Hope this worked out example will help you
df<-data.frame( Name = c("mark", "joe", "cathy","zoya"),
Gender = c("Male","Male","Female", "Female"))
Name Gender
1 mark Male
2 joe Male
3 cathy Female
4 zoya Female
subsetting of a dataframe (df) is done by
df[row,column]
For example, df[1:2,1:2]
Name Gender
1 mark Male
2 joe Male
In your case, we are evaluating a condition on the dataframe
# both are valid
df[df$Gender == "Female",] or df[df[,2] == "Female",]
which is nothing but indexing the df as
df[c(3,4),] or df[c(FALSE,FALSE,TRUE,TRUE),]
df$Gender == "Female"
[1] FALSE FALSE TRUE TRUE
df[c(3,4),]
Which basically rows 3 and 4, and all columns
So, you are basically extracting variables to pass them as index.
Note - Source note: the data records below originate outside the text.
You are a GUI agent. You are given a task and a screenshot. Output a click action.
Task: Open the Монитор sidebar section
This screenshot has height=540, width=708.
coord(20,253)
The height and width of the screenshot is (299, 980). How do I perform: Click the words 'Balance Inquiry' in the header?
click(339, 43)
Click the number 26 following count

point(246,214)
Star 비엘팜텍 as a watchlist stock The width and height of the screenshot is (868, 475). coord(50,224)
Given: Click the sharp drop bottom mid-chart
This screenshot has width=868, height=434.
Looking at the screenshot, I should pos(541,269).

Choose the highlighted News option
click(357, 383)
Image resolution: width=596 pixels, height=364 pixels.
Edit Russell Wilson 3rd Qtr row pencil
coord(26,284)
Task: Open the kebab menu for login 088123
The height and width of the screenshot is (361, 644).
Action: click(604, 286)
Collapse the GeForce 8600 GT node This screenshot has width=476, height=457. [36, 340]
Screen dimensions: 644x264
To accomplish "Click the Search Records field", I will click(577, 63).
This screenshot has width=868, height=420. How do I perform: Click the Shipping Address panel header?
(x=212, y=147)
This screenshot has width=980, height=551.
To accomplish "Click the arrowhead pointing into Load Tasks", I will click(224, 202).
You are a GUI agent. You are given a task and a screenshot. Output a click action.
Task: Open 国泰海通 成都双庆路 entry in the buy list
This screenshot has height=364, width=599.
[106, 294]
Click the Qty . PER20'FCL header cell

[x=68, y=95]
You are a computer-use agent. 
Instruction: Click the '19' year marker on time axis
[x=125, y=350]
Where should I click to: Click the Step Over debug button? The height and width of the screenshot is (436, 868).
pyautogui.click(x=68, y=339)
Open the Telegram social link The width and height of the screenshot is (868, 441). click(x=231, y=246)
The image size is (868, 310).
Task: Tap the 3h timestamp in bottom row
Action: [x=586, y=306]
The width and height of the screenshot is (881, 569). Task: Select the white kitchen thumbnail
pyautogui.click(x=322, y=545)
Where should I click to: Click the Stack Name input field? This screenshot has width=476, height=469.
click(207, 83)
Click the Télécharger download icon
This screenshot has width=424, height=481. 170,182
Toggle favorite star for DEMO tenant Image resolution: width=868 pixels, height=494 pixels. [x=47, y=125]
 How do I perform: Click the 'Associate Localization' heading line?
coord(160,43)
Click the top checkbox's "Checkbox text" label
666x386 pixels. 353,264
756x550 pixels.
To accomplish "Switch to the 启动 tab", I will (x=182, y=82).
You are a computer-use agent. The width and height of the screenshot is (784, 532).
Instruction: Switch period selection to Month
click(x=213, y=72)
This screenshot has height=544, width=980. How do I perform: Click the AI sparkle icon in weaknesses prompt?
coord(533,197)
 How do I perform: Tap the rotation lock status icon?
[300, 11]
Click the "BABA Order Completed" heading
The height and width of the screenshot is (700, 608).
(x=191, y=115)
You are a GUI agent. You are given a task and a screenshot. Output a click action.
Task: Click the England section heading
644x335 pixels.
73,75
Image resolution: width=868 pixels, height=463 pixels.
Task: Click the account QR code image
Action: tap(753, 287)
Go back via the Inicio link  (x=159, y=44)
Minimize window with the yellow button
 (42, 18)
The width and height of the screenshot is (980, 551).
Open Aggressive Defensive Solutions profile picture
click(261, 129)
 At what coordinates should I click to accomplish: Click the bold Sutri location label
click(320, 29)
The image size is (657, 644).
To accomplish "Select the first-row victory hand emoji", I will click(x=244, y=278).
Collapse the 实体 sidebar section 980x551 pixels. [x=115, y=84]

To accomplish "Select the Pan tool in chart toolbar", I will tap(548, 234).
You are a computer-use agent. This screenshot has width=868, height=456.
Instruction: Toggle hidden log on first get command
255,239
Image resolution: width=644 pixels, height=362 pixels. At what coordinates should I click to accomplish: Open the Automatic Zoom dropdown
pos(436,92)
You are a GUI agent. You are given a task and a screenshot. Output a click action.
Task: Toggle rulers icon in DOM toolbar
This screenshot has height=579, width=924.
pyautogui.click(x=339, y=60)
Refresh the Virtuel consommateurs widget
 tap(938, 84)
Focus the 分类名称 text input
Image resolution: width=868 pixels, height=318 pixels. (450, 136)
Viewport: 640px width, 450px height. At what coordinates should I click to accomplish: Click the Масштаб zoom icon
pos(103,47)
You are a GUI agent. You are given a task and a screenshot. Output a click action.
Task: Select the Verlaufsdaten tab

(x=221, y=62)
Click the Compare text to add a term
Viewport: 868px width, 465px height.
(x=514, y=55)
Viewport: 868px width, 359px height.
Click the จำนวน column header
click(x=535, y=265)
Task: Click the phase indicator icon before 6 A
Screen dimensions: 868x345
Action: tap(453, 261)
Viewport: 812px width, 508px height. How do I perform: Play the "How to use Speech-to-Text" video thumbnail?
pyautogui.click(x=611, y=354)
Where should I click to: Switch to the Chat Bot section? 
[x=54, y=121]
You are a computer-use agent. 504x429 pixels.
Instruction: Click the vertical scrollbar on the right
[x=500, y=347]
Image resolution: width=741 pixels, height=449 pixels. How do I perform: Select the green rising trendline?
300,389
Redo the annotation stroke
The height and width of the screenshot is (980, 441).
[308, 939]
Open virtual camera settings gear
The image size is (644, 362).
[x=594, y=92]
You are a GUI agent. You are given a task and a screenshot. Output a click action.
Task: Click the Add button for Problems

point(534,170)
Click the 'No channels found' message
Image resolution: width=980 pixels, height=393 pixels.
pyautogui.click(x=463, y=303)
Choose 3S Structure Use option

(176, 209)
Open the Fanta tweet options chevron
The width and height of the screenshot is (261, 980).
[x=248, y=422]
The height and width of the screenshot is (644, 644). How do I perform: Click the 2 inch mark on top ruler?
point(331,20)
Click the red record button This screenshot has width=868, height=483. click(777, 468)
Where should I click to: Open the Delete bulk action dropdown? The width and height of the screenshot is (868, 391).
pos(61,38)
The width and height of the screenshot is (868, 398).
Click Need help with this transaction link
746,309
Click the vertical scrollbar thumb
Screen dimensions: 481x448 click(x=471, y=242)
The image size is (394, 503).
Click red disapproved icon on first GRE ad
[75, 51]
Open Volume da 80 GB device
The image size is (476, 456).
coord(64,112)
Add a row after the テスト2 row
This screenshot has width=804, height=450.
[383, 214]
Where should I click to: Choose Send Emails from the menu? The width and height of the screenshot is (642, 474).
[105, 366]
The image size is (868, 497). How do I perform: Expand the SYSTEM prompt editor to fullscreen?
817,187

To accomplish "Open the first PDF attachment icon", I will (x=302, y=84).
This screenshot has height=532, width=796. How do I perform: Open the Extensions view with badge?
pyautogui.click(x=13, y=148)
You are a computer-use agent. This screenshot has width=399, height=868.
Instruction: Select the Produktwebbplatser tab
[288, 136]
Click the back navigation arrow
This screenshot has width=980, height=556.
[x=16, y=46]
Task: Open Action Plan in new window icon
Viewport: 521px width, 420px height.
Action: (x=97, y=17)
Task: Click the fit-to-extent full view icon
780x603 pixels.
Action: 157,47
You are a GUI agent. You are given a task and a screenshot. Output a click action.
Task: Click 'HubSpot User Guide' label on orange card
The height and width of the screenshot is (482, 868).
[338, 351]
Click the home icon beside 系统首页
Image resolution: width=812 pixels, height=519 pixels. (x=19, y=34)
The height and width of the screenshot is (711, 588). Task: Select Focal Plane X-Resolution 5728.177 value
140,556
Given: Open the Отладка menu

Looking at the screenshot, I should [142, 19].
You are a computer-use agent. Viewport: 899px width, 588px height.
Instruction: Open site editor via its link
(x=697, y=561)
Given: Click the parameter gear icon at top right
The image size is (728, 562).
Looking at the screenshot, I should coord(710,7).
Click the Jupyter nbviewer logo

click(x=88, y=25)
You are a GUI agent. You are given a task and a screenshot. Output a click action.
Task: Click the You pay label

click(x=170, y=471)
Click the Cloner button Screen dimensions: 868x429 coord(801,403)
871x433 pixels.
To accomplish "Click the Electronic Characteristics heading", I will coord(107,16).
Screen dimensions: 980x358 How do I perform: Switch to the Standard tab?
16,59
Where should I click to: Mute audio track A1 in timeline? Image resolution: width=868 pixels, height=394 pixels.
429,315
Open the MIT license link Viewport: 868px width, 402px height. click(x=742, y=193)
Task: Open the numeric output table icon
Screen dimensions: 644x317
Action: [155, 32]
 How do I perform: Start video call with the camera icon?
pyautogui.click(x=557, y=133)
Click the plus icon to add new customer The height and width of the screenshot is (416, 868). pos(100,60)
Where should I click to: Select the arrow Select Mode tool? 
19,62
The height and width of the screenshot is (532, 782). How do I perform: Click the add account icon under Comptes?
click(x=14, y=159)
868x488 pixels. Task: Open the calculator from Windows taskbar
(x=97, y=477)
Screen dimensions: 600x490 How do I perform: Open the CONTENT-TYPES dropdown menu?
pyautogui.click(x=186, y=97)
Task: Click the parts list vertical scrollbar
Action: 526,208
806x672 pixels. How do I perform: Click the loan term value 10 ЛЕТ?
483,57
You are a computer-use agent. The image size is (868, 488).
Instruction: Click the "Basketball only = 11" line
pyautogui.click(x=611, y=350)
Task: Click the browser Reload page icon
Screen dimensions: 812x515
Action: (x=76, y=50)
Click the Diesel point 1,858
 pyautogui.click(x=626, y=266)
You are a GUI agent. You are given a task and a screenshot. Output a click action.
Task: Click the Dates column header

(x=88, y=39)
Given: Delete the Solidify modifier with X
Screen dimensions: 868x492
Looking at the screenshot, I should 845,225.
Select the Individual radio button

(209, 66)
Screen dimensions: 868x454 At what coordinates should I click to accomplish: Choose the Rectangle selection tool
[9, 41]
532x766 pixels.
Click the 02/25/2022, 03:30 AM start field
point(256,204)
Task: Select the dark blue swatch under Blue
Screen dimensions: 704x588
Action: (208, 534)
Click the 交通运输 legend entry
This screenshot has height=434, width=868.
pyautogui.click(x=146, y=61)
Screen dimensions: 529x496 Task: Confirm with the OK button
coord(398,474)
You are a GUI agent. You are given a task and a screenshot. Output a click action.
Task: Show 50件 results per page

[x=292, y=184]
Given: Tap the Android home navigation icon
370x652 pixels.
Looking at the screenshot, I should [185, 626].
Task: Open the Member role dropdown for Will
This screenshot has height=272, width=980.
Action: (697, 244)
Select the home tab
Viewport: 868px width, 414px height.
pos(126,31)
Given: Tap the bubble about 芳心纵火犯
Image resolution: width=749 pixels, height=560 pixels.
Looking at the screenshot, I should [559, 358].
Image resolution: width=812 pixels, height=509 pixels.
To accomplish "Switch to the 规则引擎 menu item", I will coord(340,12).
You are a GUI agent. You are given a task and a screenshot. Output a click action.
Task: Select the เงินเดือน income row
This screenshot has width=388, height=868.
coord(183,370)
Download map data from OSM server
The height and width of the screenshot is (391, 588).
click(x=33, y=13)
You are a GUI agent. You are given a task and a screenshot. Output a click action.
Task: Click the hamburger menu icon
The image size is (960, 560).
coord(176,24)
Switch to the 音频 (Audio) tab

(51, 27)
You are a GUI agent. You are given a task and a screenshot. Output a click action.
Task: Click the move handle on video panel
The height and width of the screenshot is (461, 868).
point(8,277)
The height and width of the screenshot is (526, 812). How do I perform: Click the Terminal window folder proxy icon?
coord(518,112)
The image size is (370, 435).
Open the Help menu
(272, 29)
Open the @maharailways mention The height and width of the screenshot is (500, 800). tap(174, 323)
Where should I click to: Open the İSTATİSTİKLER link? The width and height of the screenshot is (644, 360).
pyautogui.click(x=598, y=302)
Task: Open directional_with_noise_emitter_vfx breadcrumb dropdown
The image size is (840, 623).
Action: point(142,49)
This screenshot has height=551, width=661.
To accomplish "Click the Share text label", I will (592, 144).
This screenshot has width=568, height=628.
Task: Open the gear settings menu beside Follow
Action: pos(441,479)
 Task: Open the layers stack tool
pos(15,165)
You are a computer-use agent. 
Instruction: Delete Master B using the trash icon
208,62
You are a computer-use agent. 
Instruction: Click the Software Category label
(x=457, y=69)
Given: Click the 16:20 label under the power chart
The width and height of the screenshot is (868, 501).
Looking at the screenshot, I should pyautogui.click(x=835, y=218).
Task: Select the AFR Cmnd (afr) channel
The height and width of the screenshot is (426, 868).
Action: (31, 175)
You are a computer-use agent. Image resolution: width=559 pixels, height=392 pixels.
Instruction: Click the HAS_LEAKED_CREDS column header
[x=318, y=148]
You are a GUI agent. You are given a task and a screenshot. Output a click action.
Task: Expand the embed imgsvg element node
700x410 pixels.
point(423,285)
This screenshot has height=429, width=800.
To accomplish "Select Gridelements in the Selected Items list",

To extract variables of specific column from a data frame we use $ on dataframe help("$") help("[").
one more useful resource http://www.ats.ucla.edu/stat/r/modules/subsetting.htm
Rethinking about your Q, Why to preface the Column with df when R needs to know the df you are working with ! I could not have a better explanation than above, You need to extract the variable to pass row indexes where your condition has been evaluated TRUE
. Probably in dataframe columns are not referred as variables.
But, I have a good news, where things work like you think. Where, columns are referred to as variables. It is datatable
. Where columns are referred as variables, thus making easy to understand syntax for indexing, joining and other data manipulations. It is an amazing package, and easy to master it.
require(data.table)
DT<-data.table(df)
Name Gender
1: mark Male
2: joe Male
3: cathy Female
4: zoya Female
DT[Gender == "Female"]
Name Gender
1: cathy Female
2: zoya Female
Yes, you don't need to preface the df again, just passing columns. Best part is, it is more efficient, faster and easier to use compared to data.frame
I hope it helps.